(Items from a dataset)
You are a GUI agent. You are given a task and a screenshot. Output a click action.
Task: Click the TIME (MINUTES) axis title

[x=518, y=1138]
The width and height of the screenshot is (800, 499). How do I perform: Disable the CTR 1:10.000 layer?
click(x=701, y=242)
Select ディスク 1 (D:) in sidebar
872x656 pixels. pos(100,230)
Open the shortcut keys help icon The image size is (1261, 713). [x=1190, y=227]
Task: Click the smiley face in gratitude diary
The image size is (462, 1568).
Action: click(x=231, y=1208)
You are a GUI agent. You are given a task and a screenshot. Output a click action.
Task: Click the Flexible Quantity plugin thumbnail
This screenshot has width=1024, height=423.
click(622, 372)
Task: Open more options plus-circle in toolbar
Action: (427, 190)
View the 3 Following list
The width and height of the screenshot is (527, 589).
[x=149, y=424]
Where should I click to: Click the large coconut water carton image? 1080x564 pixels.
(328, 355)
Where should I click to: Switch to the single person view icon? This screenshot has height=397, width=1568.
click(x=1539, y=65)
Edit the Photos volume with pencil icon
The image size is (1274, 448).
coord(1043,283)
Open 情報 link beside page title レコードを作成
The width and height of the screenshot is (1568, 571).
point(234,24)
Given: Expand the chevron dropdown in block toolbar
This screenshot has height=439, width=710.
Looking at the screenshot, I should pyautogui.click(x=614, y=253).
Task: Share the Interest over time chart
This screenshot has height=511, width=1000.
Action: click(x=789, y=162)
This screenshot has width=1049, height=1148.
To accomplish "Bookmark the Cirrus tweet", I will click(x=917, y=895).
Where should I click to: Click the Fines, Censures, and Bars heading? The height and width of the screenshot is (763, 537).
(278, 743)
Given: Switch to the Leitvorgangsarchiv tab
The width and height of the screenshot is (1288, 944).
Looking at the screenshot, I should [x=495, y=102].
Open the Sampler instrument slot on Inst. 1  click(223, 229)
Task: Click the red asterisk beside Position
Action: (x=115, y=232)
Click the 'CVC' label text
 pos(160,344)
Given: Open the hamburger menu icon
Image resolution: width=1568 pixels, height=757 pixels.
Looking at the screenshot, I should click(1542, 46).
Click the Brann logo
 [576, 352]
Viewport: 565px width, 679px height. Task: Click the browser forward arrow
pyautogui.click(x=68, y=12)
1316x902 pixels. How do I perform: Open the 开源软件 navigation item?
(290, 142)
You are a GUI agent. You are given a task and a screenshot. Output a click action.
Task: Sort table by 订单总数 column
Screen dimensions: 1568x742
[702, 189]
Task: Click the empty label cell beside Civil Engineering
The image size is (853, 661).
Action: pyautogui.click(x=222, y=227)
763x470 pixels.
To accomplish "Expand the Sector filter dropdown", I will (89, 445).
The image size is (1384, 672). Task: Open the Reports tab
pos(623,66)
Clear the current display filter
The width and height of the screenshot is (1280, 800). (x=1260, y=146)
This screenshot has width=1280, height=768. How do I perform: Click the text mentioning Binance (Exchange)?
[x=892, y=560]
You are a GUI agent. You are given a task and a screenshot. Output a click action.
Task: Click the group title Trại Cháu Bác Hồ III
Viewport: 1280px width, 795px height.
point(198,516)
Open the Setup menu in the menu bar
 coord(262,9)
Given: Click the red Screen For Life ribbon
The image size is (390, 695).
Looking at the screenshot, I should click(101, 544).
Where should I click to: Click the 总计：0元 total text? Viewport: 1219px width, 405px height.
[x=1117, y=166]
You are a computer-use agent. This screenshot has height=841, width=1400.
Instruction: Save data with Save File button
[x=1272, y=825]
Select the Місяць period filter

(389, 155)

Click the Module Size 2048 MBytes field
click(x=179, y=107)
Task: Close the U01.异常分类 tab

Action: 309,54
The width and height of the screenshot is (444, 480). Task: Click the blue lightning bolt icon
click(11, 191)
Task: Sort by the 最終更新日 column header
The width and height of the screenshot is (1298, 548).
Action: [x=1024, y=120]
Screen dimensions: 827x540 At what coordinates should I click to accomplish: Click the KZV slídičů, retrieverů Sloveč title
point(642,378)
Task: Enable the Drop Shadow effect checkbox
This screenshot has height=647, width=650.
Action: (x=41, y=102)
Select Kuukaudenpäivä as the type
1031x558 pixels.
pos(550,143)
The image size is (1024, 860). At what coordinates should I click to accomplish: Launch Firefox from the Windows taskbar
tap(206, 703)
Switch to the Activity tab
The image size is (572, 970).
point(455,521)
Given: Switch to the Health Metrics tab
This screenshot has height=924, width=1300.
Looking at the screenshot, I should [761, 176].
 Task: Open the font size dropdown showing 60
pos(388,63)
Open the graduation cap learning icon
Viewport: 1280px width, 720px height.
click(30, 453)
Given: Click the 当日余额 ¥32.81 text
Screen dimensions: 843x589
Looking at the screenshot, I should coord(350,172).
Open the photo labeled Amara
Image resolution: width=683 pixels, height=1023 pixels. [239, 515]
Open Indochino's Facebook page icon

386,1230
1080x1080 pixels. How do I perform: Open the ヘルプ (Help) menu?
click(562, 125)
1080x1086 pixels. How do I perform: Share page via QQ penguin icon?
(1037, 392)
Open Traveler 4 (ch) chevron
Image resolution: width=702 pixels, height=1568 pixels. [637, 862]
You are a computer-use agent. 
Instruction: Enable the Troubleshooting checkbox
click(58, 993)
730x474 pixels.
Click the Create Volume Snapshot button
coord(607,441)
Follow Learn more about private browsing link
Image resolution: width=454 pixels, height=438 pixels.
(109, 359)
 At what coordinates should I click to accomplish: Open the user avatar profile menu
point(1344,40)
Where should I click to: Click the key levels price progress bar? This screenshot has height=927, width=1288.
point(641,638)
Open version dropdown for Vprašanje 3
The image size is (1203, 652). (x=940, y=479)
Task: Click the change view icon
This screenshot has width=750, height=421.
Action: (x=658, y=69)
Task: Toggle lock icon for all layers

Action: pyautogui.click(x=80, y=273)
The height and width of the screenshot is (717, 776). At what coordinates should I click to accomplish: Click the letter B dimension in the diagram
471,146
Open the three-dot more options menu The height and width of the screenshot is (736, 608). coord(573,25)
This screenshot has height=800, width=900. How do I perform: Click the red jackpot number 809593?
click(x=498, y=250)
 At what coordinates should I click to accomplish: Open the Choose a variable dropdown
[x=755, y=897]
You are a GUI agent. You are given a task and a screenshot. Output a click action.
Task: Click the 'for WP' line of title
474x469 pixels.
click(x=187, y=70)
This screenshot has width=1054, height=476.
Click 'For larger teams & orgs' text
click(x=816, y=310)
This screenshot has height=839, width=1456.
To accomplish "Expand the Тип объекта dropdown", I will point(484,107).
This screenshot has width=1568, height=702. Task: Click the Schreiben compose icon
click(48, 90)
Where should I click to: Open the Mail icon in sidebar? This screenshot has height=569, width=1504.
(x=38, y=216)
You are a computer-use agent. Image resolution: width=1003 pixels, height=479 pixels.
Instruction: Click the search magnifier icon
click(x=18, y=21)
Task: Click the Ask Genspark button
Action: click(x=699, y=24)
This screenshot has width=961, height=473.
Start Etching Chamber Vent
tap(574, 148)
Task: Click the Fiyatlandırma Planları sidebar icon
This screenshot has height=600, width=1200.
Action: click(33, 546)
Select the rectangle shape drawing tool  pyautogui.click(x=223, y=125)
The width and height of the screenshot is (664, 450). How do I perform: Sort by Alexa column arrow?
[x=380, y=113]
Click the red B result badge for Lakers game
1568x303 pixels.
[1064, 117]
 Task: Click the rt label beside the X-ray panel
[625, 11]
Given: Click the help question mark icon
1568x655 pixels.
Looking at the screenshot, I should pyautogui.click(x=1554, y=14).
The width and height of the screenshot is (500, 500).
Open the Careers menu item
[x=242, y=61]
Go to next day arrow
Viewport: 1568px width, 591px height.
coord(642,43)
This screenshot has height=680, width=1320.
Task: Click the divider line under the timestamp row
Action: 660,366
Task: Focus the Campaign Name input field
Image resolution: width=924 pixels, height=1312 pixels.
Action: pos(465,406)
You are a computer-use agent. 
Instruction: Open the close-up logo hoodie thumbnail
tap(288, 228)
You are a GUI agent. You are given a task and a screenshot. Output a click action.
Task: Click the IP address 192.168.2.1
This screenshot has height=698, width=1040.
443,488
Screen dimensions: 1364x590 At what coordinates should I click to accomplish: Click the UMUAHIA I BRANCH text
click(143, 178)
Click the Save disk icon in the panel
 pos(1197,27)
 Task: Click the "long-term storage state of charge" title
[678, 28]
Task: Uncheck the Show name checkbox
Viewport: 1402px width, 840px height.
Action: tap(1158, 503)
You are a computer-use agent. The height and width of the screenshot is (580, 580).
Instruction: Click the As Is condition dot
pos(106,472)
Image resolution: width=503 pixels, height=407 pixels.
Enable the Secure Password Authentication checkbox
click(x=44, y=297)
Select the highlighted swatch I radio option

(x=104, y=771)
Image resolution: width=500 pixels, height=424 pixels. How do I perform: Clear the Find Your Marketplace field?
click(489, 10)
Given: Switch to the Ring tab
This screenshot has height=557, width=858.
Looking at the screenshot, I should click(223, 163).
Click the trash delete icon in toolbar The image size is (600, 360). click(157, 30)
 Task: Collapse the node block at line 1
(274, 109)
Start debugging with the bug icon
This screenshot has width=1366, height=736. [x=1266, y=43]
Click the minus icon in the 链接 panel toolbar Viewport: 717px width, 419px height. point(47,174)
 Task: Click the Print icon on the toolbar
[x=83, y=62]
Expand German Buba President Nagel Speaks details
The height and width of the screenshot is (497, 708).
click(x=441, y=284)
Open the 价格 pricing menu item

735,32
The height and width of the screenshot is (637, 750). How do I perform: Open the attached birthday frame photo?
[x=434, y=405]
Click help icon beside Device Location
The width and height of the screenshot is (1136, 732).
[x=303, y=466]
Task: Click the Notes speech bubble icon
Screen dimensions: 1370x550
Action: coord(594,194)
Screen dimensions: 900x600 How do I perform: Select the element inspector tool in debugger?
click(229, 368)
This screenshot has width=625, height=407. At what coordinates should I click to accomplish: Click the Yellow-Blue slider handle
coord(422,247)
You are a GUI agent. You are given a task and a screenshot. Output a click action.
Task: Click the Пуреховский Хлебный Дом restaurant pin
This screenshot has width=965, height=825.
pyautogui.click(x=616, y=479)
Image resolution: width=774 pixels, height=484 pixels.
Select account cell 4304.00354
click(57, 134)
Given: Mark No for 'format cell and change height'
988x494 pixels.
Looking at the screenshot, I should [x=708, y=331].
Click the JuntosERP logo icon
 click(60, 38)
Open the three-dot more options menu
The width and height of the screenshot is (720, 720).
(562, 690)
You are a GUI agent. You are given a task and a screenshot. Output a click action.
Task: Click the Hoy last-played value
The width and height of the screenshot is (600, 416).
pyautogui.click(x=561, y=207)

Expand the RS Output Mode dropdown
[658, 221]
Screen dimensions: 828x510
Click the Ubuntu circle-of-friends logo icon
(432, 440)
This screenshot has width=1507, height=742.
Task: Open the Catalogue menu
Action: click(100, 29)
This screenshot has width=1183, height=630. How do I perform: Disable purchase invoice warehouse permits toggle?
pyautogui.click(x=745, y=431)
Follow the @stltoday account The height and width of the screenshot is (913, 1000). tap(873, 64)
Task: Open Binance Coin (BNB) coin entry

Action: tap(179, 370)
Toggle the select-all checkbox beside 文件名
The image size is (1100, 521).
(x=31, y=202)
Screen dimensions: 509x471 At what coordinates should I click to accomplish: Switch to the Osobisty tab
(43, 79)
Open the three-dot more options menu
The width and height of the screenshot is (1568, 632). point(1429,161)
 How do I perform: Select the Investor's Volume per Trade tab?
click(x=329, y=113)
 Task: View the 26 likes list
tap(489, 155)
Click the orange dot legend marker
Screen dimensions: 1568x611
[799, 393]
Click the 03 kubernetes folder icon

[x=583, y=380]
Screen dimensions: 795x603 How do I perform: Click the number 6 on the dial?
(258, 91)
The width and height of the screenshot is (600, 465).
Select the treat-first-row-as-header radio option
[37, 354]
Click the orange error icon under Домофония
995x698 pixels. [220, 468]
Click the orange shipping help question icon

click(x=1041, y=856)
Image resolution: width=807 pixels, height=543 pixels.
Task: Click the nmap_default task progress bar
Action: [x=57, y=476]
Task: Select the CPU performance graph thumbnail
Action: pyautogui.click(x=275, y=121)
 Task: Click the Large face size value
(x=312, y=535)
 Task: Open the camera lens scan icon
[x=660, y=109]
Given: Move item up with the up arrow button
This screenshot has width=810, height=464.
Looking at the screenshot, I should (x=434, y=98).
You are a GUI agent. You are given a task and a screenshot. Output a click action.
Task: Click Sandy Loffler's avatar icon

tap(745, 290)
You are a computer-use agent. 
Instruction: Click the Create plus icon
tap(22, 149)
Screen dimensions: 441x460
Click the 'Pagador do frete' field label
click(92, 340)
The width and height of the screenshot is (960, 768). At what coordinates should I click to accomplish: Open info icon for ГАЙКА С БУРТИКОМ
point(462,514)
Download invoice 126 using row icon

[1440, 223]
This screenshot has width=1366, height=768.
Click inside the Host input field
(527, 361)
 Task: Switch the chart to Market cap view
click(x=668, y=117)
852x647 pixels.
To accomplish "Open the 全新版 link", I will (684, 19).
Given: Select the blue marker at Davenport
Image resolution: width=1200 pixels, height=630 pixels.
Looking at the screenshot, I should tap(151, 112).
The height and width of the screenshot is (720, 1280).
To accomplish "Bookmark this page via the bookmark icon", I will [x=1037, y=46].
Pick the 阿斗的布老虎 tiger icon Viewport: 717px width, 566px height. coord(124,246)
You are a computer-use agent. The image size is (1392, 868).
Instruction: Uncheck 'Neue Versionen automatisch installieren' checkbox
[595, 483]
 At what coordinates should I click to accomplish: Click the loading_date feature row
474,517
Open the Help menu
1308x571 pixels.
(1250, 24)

* _What you have to do_
Return, word for word, the lines of the data above from the line with "Task: Click the Notes speech bubble icon" through the line with "Task: Click the Пуреховский", inclusive.

* _Result_
Task: Click the Notes speech bubble icon
Screen dimensions: 1370x550
Action: coord(594,194)
Screen dimensions: 900x600 How do I perform: Select the element inspector tool in debugger?
click(229, 368)
This screenshot has width=625, height=407. At what coordinates should I click to accomplish: Click the Yellow-Blue slider handle
coord(422,247)
You are a GUI agent. You are given a task and a screenshot. Output a click action.
Task: Click the Пуреховский Хлебный Дом restaurant pin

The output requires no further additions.